I'm sorry if you're not one of them.

Simon Wardley   [03.16.07 10:31 AM]

Hi Tim,

That's me reading between the lines too much - I saw "rapid exploration of ideas in hardware analogous to what we've gotten used to in software" and "prototyping" and thought, well electronic or hybrid fabs must be in there somewhere.

However, it's as you say a huge field, and there are many paths. The use of rapid manufacturing services such as you describe and the movement towards individual or small scale manufacture is highly relevant. Overall it sounds like an excellent session.

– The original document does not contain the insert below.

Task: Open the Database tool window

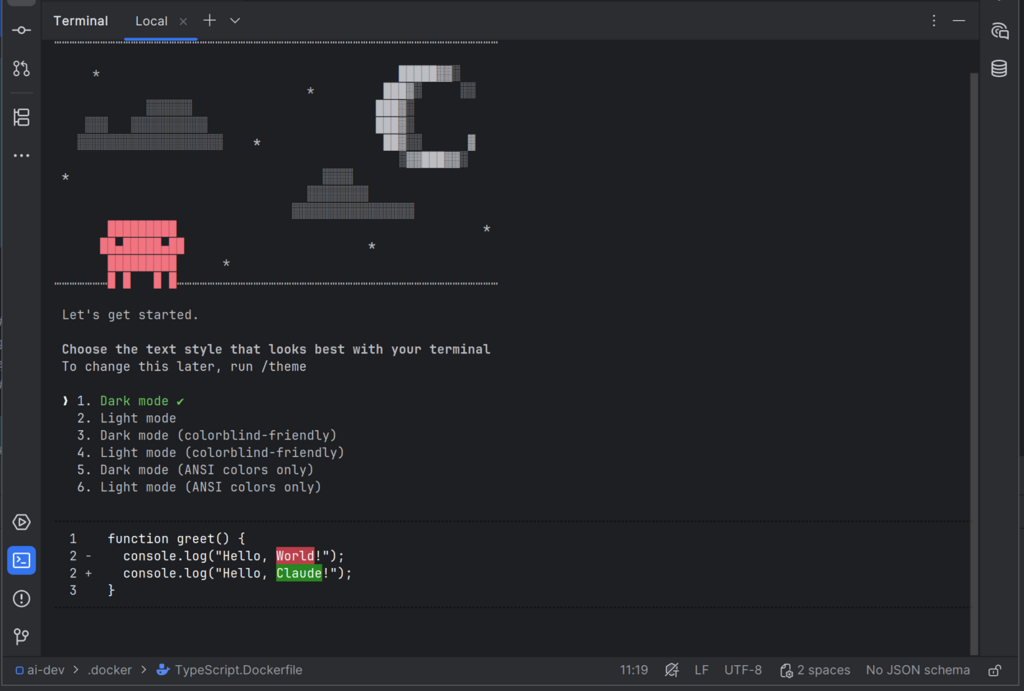Action: pyautogui.click(x=999, y=69)
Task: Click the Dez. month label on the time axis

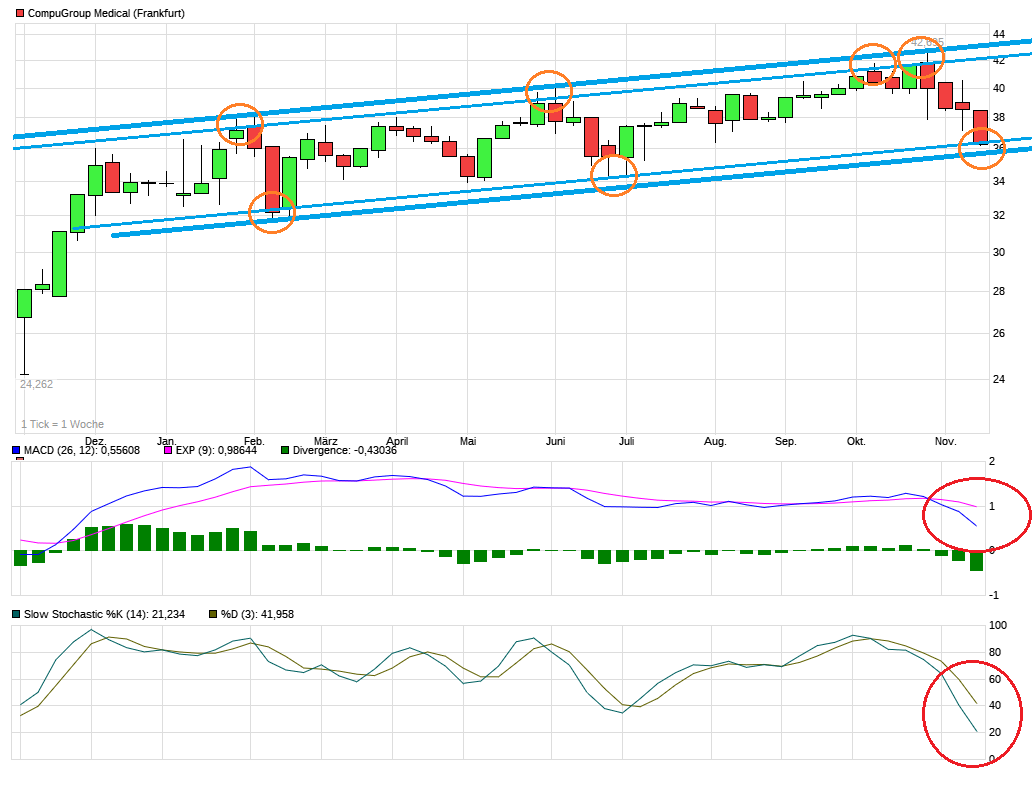Action: tap(95, 441)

rektide   [03.16.07 04:17 PM]

My parent's town has a couple who do upholstery for the local boat industry. Even the resident engineer-in-the-woods uncle doesnt grasp how quickly rapid prototyping is changing things, not like these guys: theres all sorts of cloth materials available with profound levels of customization and pre-cutting options. A couple years ago they used to just buy a couple rolls of fabric in bulk for the season, now half of their projects are half done by the time the fabric gets to the shop. I talk with a lot of people about new fabbing technologies, but I find it hard to explain what is so potent about new computer automated system, & I have a hard time convincing people how powerful customization and integrated production can be: by and large most people dont believe there is a demand and dont see where demand would grow positing a newly arriving supply. Returning home and engauging in a long conversation with some incredibly talented fabric artists about how their jobs have been completely changed inside the last four years has been one of the most encouraging conversations I've had in a long time. They've clearly siezed on the new materials and customizations available and used it to maximize their craftsmanship.

The lockheed martin polecat always comes to mind when talking about rapid prototyping. A spy drone with an 18 month turnaround, built with 3d printers forming composite materials. Composites are often regarded as expensive material requiring extensive tooling, but if you build the correct tooling (3d printers), there can be immense benefits.